Problem - Once you find a line containing the word "will" in the entries below, copy it.

Data under study START

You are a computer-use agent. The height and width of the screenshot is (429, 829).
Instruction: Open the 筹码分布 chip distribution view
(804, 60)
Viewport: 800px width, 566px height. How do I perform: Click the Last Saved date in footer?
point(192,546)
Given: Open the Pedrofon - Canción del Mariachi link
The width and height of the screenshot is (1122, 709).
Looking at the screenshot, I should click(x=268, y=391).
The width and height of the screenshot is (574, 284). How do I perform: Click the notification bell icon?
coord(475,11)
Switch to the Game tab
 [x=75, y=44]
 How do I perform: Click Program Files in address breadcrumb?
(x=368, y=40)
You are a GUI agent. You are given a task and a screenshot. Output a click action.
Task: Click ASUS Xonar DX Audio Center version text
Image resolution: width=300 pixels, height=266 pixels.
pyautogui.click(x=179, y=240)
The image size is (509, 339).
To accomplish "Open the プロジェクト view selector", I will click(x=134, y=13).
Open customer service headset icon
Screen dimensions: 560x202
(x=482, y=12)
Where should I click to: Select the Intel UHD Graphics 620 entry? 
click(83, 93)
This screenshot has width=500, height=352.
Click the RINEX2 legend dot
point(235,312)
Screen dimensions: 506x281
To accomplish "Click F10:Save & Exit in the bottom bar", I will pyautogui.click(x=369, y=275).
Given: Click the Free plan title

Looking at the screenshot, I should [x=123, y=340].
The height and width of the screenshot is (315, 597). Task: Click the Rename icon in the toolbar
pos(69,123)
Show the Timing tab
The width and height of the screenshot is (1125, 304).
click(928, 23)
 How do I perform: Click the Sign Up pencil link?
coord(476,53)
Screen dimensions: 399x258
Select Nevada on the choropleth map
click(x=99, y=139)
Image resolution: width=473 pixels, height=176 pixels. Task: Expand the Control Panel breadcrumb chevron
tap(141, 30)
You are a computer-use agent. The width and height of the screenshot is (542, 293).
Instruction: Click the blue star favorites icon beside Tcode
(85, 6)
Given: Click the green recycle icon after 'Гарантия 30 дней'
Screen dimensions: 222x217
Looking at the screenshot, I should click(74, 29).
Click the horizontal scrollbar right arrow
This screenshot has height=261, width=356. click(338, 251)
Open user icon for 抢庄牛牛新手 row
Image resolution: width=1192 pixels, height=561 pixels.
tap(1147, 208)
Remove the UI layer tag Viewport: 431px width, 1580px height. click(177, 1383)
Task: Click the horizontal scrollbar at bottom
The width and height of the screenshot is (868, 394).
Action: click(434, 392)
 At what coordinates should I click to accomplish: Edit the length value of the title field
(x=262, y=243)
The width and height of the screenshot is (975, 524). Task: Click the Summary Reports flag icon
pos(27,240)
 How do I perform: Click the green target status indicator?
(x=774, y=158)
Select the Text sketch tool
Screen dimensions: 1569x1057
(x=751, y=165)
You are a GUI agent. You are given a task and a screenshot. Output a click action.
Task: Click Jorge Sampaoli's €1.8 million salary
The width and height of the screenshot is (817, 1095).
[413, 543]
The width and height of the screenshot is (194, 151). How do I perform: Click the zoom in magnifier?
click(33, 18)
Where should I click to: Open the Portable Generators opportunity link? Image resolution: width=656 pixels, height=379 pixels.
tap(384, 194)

Data under study END

Answer to this problem -
To accomplish "Open the プロジェクト view selector", I will click(x=134, y=13).
To accomplish "Click F10:Save & Exit in the bottom bar", I will pyautogui.click(x=369, y=275).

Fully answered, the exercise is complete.